GM urges that the choice of law analysis is not necessary because, even under Michigan's shorter statute of limitations period, the claim is timely. GM avers that the statute of limitations was tolled due to Ashtons's fraudulent concealment of the facts giving rise to the claim. (Opp. at 46-47.) In his Reply, Ashton argues, for the first time, that fraudulent concealment does not toll the statute of limitations. (Reply at 20.) GM notes that Ashton does not address the "core dispositive argument" of fraudulent concealment in his opening brief and accuses Ashton of "sandbagging" the argument in order to prevent GM from having a genuine opportunity to respond to Ashton's arguments. (Opp. at 45.) GM argues that Ashton's failure to raise the fraudulent concealment issue in his opening brief prejudices GM, as it "will have no opportunity to respond to any arguments on fraudulent concealment that Ashton may present in his reply." (Opp. at 46.)
The Court is cognizant of GM's prejudice concerns, particularly because Ashton does, as predicted, make several new arguments related to fraudulent concealment in its reply brief. (See Reply at 19-29.) In fact, Ashton dedicates nearly ten pages, or one-third, of his entire reply brief to discussing the fraudulent concealment issue.

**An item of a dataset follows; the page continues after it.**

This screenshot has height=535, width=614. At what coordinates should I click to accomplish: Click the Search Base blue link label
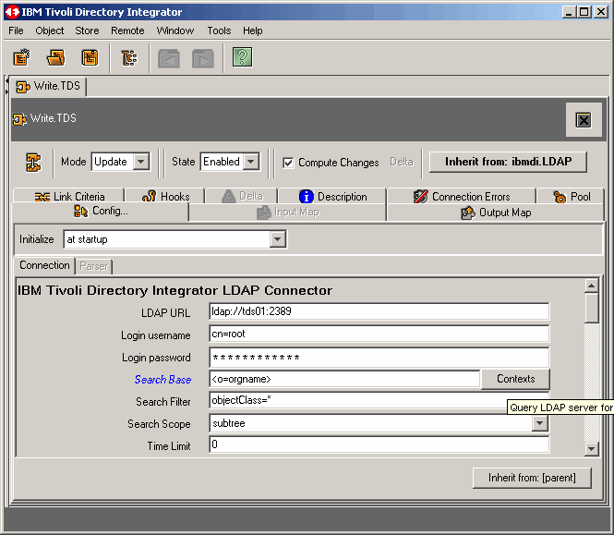point(163,380)
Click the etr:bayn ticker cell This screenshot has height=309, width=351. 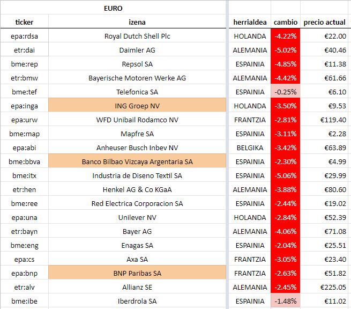[x=25, y=231]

The Court is also cognizant of the fact that the outcome of the decision regarding the choice of law, tolling, and fraudulent concealment issue has the potential to be dispositive of the breach of fiduciary duty claim. Given these concerns, the Court finds that justice will be best served, and prejudice avoided, by reserving judgment on the issue until both parties have had an adequate chance to be heard. Thus, pursuant to the Order accompanying this Opinion, the Court directs the parties to submit supplemental briefing on (1) which forum's substantive law applies to the breach of fiduciary duty claim; (2) whether the claim is barred by the statute of limitations; and (3) whether the statute of limitations should be tolled.

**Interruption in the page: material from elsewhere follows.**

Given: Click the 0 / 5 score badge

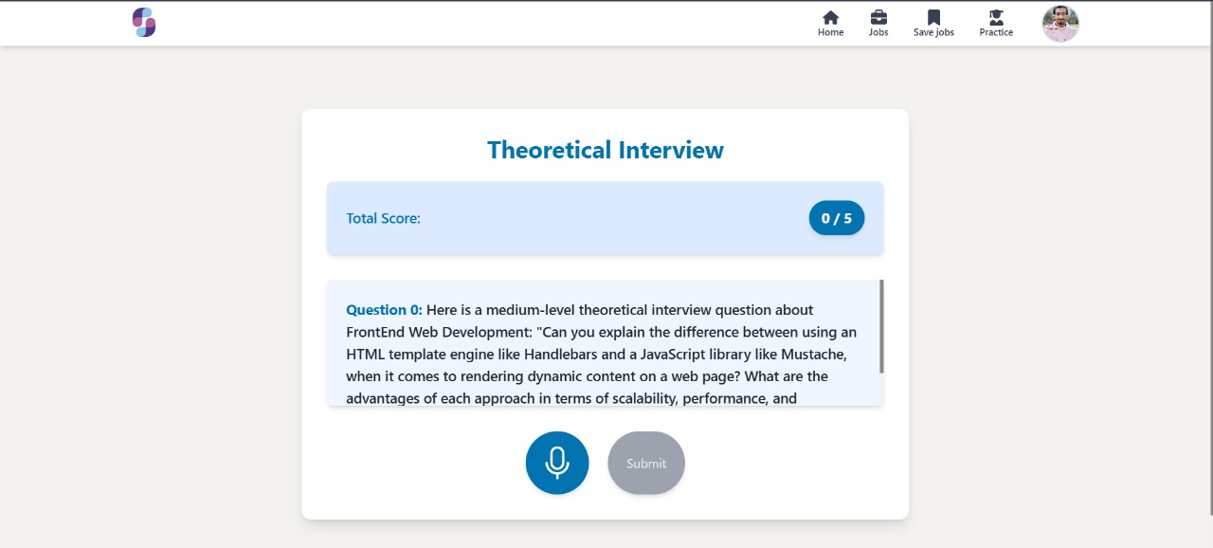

C. Whether the Complaint States a Plausible Claim for Fraud
Ashton next argues that GM fails to state a claim for fraud. (Mot. at 24.) GM pleads two types of fraud claims: fraud and fraud by omission. To best address Ashton's arguments, the Court (1) begins its analysis with an overview of New Jersey fraud principles, (2) gives a high-level overview of GM's fraud theories, and (3) then evaluates the merits of each of Ashton's arguments.
Neither party disputes whether New Jersey substantive law applies to the fraud and breach of fiduciary duty claims. As such, the Court applies New Jersey principles to these claims.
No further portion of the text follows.